Jenna seemed to know Dolphin's castle even better than he did. As the days wore on she showed him every corner and pillar. It was never 'my' castle or 'your' castle, but always 'our' castle. She behaved like a steward who had watched over the property for many years and was eager to show her returning master how well it had been kept. Together they climbed every tower but one, and she was ever joyful and full of mischief, until one day Dolphin chanced to ask about the birds which circled the easternmost tower.

"Each bird has a name," she said, "terrible names that sound like screams. And their feathers are black and sharp. If you touched them, Dolphin, your fingers would bleed."

"How do you know these things?"

"I'm the one who named them. Don't ask me more. It won't matter in the end."

But Dolphin would not be so easily swayed.

"Why do they circle there so constantly? Where did they come from? What do they hope to find?"

Her face became white as foam.

"They hope to find my mother."

Dolphin stared at the little girl. Full of concern, he was, yet tired of riddles.

"I think I'd better climb that tower myself and have a closer look."

"NO! Oh Dolphin, No. If you climb those stairs something bad will happen."

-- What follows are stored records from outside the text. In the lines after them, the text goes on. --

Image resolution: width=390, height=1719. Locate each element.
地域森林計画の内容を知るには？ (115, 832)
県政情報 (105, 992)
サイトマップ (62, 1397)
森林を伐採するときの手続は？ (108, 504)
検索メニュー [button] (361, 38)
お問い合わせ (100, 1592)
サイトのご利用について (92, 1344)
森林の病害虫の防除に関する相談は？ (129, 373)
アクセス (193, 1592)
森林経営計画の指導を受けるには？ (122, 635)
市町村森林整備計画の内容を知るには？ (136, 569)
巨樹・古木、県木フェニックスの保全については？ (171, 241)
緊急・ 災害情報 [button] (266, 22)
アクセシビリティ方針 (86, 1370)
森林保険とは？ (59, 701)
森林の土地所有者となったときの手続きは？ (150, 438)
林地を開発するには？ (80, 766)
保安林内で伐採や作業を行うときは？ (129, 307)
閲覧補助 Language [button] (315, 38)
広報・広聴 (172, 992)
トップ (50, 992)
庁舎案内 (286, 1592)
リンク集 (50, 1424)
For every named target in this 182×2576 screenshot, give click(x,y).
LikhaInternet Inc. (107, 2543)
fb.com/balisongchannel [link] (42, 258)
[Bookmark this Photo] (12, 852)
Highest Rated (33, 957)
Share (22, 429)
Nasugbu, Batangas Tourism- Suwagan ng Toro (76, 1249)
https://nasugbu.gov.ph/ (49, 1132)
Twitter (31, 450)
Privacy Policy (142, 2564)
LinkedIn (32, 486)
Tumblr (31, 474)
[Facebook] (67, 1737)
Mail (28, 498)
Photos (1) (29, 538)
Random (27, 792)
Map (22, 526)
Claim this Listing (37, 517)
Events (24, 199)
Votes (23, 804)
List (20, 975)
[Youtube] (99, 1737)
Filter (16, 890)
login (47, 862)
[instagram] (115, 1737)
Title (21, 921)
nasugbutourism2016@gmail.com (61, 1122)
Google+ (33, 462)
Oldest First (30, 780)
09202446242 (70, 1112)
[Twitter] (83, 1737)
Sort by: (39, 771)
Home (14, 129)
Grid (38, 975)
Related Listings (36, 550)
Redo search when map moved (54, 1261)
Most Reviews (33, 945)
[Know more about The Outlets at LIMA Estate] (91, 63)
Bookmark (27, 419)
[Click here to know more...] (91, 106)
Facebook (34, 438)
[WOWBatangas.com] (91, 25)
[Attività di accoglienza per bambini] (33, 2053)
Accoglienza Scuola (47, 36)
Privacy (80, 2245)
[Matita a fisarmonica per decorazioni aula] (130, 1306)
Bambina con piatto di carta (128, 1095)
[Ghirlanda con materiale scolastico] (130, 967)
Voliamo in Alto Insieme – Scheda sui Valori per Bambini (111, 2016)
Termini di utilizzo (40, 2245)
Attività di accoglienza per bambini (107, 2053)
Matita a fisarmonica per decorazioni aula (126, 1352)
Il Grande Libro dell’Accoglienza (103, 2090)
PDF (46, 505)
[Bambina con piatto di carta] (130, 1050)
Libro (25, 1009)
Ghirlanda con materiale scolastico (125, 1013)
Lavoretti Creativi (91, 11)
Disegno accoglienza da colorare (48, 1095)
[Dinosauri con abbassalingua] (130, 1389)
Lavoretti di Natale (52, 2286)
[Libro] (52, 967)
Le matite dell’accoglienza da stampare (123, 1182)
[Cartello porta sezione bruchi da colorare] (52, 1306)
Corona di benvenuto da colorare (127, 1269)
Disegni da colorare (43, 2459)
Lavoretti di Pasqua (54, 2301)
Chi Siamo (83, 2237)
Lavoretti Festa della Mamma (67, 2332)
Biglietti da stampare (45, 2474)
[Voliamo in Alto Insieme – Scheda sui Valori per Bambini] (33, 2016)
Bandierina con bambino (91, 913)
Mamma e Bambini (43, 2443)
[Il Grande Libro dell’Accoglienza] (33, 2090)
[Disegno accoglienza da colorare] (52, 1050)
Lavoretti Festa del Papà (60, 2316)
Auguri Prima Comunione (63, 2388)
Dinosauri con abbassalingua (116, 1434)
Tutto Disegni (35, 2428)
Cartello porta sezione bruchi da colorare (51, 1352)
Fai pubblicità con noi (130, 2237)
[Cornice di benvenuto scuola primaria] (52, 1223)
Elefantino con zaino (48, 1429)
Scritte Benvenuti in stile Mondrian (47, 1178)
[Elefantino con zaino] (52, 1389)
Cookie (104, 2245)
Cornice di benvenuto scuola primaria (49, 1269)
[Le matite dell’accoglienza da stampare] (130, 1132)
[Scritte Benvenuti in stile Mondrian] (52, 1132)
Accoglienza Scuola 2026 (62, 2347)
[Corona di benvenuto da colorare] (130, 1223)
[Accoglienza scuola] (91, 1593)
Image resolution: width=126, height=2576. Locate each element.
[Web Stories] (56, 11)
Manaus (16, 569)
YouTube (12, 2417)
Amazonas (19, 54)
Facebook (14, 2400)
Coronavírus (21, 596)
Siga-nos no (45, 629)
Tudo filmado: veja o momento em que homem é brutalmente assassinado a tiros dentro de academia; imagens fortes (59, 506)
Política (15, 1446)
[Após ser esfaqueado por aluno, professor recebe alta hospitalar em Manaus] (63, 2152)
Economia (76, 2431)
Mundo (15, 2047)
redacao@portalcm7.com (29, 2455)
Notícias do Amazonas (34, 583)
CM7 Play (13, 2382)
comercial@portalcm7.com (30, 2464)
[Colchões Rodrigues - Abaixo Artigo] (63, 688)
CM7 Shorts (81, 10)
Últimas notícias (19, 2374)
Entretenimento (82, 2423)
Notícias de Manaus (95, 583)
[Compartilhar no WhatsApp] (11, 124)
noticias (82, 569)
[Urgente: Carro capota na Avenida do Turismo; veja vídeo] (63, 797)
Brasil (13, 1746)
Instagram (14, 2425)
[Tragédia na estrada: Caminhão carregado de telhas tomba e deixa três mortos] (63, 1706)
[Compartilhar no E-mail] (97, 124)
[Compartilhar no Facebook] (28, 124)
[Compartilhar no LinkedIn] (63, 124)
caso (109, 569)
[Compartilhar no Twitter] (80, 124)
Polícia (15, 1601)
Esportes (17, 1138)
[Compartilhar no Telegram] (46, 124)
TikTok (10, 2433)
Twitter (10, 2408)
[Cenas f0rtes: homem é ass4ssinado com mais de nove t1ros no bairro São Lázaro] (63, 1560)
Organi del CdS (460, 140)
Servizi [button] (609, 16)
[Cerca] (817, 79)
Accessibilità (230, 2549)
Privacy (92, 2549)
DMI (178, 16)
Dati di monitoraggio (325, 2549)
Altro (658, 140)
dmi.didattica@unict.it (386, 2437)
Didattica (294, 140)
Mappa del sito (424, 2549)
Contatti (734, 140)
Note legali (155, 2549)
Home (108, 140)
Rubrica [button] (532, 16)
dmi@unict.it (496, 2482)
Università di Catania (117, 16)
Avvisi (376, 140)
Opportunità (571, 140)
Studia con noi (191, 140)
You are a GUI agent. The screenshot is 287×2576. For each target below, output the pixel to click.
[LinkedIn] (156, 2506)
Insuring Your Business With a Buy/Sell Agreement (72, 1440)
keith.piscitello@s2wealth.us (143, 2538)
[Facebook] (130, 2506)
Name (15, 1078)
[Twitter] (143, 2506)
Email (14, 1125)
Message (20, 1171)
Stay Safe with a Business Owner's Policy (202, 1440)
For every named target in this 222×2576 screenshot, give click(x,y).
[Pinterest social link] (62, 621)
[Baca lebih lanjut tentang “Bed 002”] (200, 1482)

"What more could happen to me?"

"But nothing has happened to us yet! We've lost our hearts is all, and you will find them for us. But not yet. I don't want be alone again."

"I don't understand you. What are you afraid of?"

"Those birds can carry you away. They are terrible."

"I am not afraid of birds." The two of them were standing in the western tower looking east. Far beyond the circling birds rose the Mountains of Love's End, an encircling wall that seemed all but insurmountable now. Jenna was shaking and Dolphin realized that she was trying to cry, but like him, could not cry without a heart. Dolphin's voice became more gentle.

"I will promise not to climb that tower if you will answer me one question, but you must answer me true."

The girl nodded her consent.

"How did you come to lose your heart?"

"I didn't lose it. My mother gave it away."

And with that Jenna hopped down the spiral staircase and would never say another word about birds.